Walkden Entertainment (aka Peter Walkden) had the honour and pleasure of chatting with Simon Emmett, director of Welcome to the Darkness (2023), available on Digital from January 24th, thanks to Lightbulb Film Distribution.
Have you been a long-term fan of The Darkness before making Welcome to the Darkness?
I definitely had an interest in them when they first came onto the scene. I wasn’t a fan as such but it was impossible to ignore them, and I found them fascinating. I have to say over the years of filming it’s been impossible to not become a fan though, they are spectacular live.
How long did it take to make this film from start to finish?

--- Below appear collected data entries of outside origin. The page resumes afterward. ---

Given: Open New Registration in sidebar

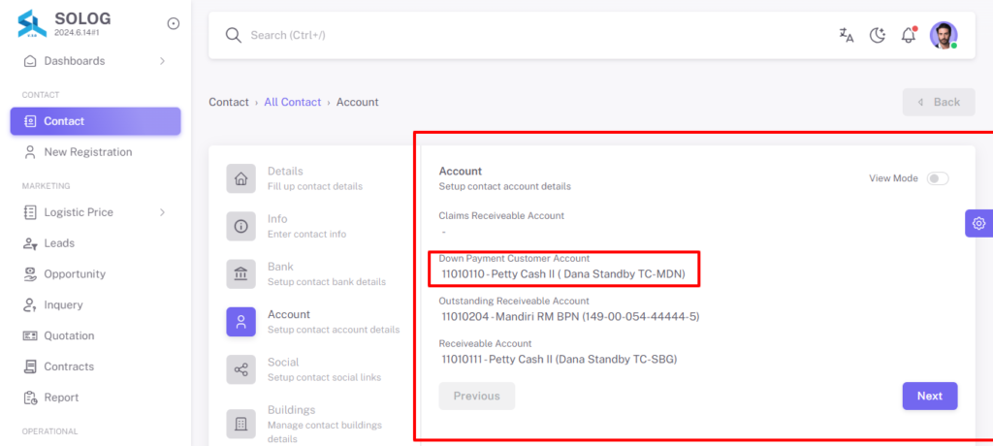Looking at the screenshot, I should tap(95, 152).
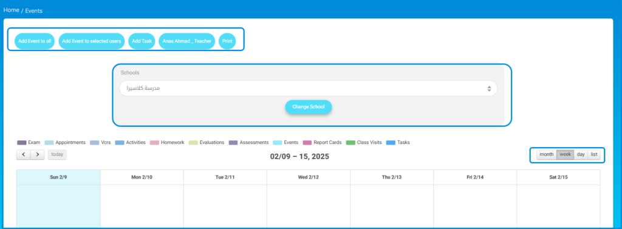This screenshot has width=622, height=229.
Task: Open Add Task button
Action: 142,41
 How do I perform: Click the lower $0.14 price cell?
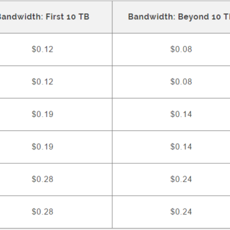click(181, 147)
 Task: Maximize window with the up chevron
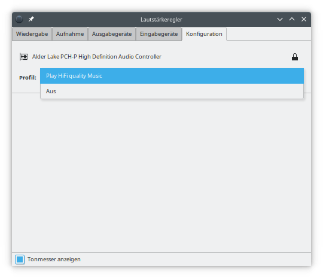pos(292,19)
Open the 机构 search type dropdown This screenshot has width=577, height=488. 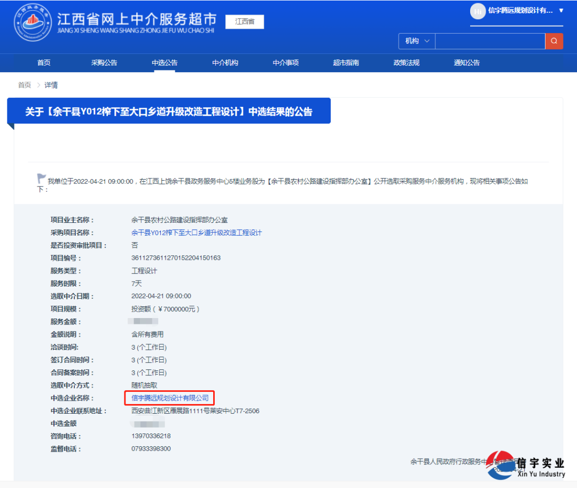(x=416, y=41)
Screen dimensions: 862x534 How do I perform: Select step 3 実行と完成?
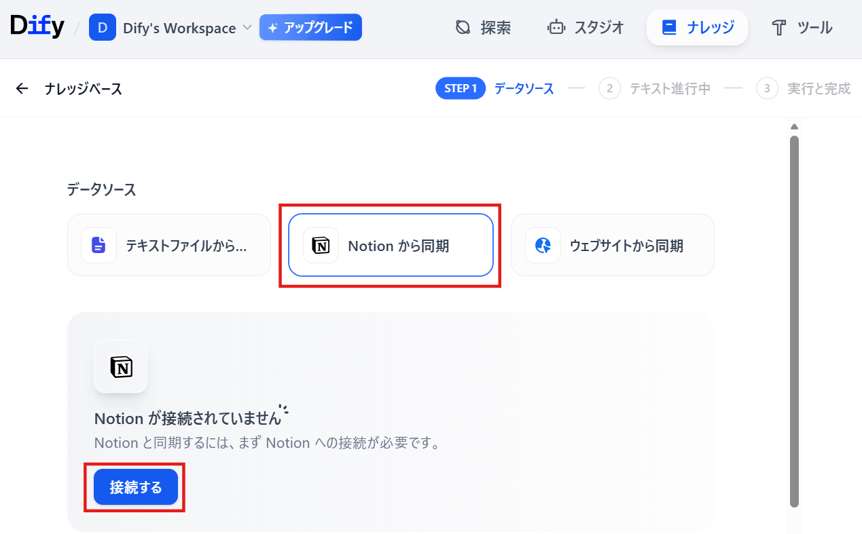point(804,88)

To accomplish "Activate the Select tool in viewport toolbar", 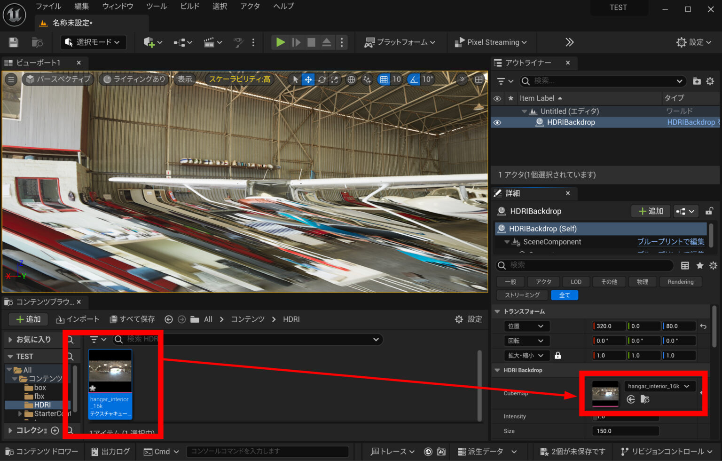I will click(295, 79).
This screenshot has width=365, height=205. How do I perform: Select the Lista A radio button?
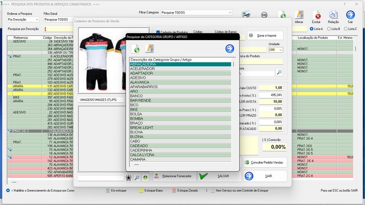[x=312, y=29]
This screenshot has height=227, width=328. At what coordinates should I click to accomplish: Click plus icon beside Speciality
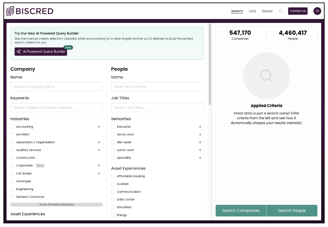(200, 158)
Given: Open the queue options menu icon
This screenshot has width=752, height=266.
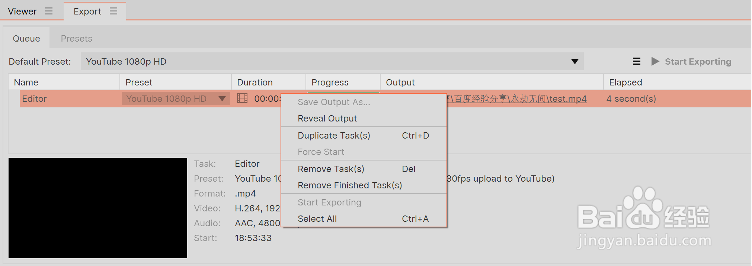Looking at the screenshot, I should tap(637, 62).
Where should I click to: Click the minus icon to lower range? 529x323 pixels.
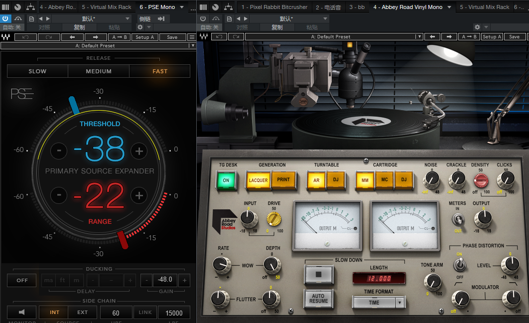(x=59, y=195)
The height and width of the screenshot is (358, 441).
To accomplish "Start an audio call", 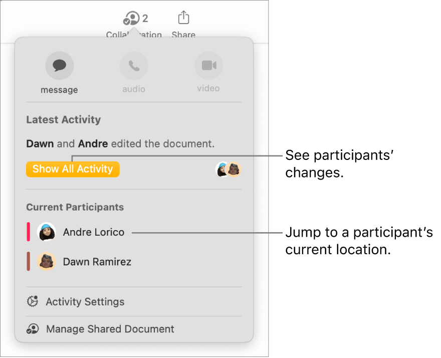I will pyautogui.click(x=134, y=66).
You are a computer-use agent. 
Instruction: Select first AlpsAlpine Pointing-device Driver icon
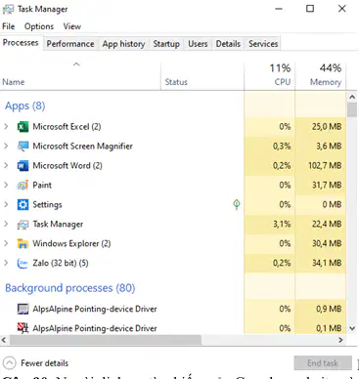[x=22, y=309]
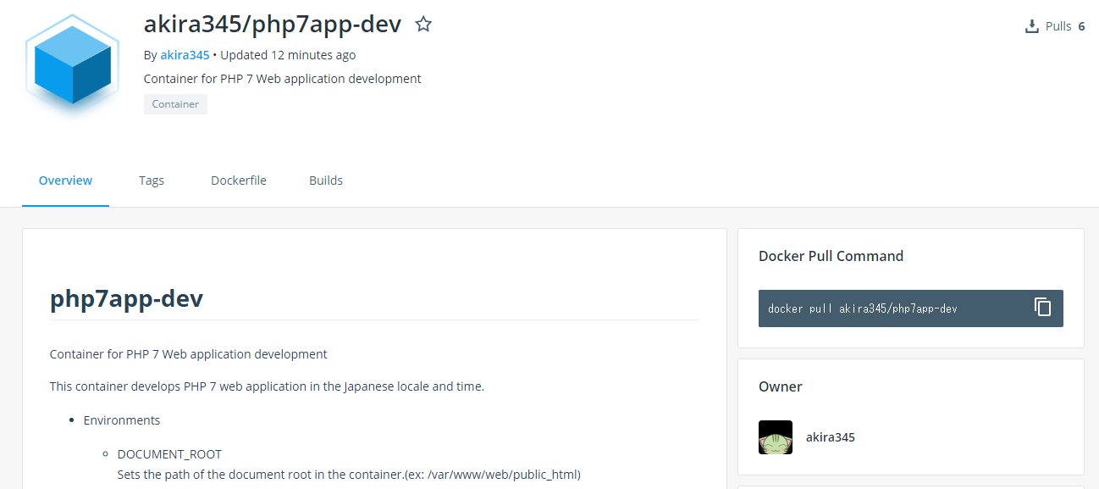This screenshot has height=489, width=1099.
Task: Open the Dockerfile tab
Action: (x=239, y=181)
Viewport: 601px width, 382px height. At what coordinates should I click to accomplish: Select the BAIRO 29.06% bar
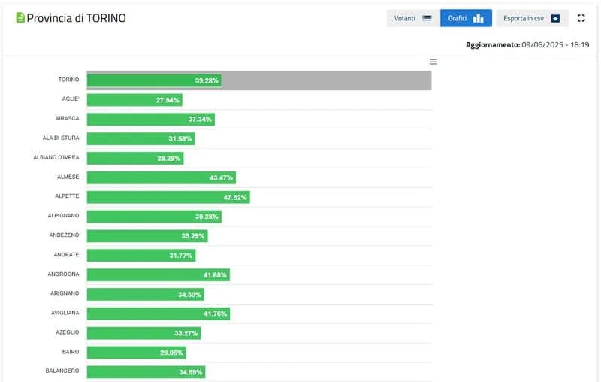pyautogui.click(x=136, y=352)
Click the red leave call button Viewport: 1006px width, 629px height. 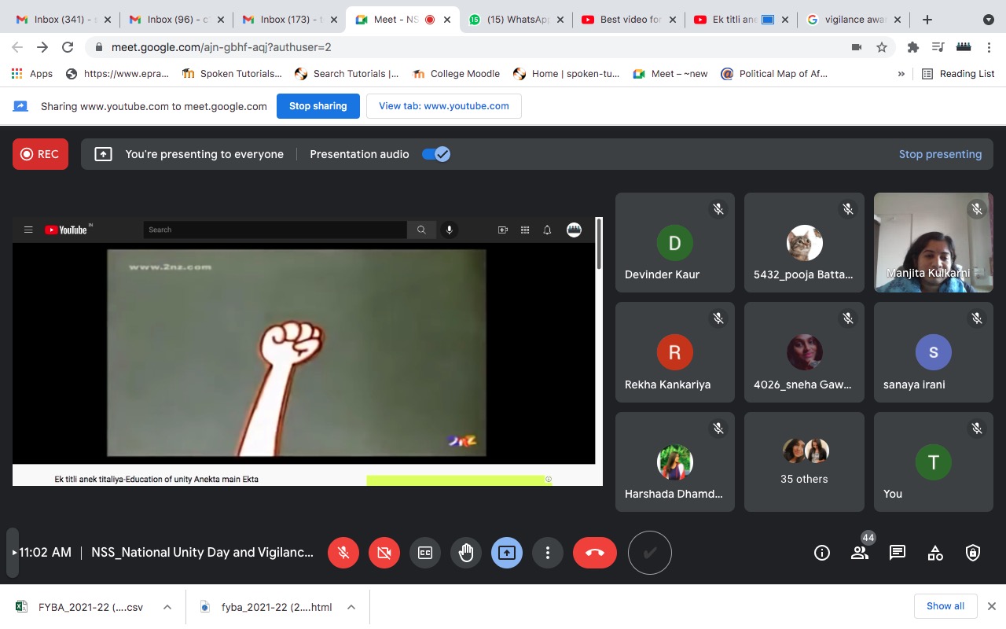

8 years, although it was mostly filmed over 5 years. Covid got in the way, and that hampered the editing process. In the time in between, the band got themselves back into arenas, and it only felt right to feature that at the end of the film. We were still doing some interviews remotely during COVID-19 and shot some picks up as late as 2023.
To get the necessary footage for this documentary, did you hang out with the band members and film, or was the footage done by a third party and submitted to you? What was it like being behind the scenes if you were filming them directly? And if a third party did the filming for you, did you tell them what scenes to capture, or did you work with what you got?
We absolutely hung out with the band. Back in 2015, it was just me and my photo assistant/DOP Sam Ford following them around. It was a great time as the band was in transition and hadn’t yet gotten back to their rightful place. Looking back, those early days of filming were crucial in building personal relationships and trust with them.
The documentary feels profoundly personal and touching, and the band seem to have held back no secrets on-screen. Was this always the goal when making this film?
At the start, there really weren’t any goals as such. I suppose it being self-made and self-funded initially meant that there were no agendas from anywhere, and we were just able to see how the story would unfold as we followed it. I think putting the time and effort in meant that a lot of mutual trust was built, which led to how open they were prepared to be.
What was your favourite moment while making this film, and what was the biggest challenge you encountered?
There are so many memorable moments that it’s hard to pick one in particular. They really are as much fun as they appear in the film. I think Ireland stands out because it was just so unreal. They played that pub as if it was Wembley Arena! Brilliant.
What major reveal about the band surprised you the most?
It’s not so much a reveal, but what surprised me most was what a formidable unit they are together.
According to your Instagram, you’re also a professional photographer; how did you pursue an additional career in directing documentaries?
I see the filmmaking as a natural extension to the portraits. It was a challenge to get the film off the ground whilst continuing my photo work, but there was no other way.
Do you have any upcoming projects? Would you like to continue working in photography and directing moving forward?
I’m looking at a few different potential projects currently. I’d very much like to continue working across both disciplines.
As our interview ends, what would you like to tell the people of Australia and New Zealand as to why they should watch Welcome to the Darkness?
I’d say because it’s a reminder that even in this modern day culture of social media obsession, you can still succeed by doing what’s true to you without trying to fit in, and have a great time doing so.